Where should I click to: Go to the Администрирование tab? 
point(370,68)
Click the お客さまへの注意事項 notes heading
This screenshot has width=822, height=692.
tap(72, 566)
::::::::
**Task requirements:** Output the rows above as a JSON list of strings with one string per line, skipping any blank lines.

**Written response:**
[
  "Where should I click to: Go to the Администрирование tab? ",
  "point(370,68)",
  "Click the お客さまへの注意事項 notes heading",
  "This screenshot has width=822, height=692.",
  "tap(72, 566)"
]